**WRITTEN INSTRUCTION:**
Count the lines in the material below that contain the string "Pick", treating uppercase and lowercase as different, and reply with that number alone.

**RECORDS PROVIDED:**
◆ ◆ ◆ ◆ ◆

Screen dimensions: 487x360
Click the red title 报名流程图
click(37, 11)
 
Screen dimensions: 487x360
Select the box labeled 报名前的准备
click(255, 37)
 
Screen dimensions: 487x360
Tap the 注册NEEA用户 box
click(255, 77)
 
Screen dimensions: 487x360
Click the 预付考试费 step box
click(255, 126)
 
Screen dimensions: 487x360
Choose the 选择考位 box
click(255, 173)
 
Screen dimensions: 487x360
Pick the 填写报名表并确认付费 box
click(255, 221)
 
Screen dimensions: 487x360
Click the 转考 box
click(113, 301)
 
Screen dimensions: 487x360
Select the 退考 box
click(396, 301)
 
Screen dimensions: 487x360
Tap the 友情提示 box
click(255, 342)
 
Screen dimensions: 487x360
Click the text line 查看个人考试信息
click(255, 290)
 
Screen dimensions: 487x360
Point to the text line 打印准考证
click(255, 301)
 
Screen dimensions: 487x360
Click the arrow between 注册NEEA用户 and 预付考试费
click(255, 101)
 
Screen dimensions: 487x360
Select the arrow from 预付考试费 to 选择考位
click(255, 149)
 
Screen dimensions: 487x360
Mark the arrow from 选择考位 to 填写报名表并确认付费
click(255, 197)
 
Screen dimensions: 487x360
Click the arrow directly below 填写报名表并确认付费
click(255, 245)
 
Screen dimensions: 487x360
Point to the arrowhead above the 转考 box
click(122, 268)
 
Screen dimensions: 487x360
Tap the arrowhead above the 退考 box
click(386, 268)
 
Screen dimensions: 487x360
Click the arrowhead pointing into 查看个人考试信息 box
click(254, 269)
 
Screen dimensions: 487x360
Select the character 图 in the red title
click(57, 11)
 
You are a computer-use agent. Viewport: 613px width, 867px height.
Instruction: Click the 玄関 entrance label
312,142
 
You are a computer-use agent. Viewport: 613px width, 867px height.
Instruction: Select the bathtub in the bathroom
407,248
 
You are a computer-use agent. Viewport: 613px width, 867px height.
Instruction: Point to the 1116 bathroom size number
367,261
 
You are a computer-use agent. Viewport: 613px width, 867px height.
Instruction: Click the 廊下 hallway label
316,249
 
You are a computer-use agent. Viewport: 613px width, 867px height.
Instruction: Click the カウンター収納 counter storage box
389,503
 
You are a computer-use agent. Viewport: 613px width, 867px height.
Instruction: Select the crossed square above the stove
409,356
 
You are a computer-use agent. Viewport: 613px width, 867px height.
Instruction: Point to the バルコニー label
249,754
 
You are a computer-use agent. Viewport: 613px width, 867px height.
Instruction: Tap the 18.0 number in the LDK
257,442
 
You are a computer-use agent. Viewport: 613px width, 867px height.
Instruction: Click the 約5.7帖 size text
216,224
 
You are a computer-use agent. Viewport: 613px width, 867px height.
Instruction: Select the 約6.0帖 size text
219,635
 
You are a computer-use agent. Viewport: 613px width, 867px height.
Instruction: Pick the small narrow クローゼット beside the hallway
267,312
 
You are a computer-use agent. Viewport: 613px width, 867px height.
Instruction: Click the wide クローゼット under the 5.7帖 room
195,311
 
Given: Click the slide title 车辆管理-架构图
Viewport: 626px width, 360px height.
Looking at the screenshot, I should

◆ ◆ ◆ ◆ ◆

**WRITTEN RESPONSE:**
2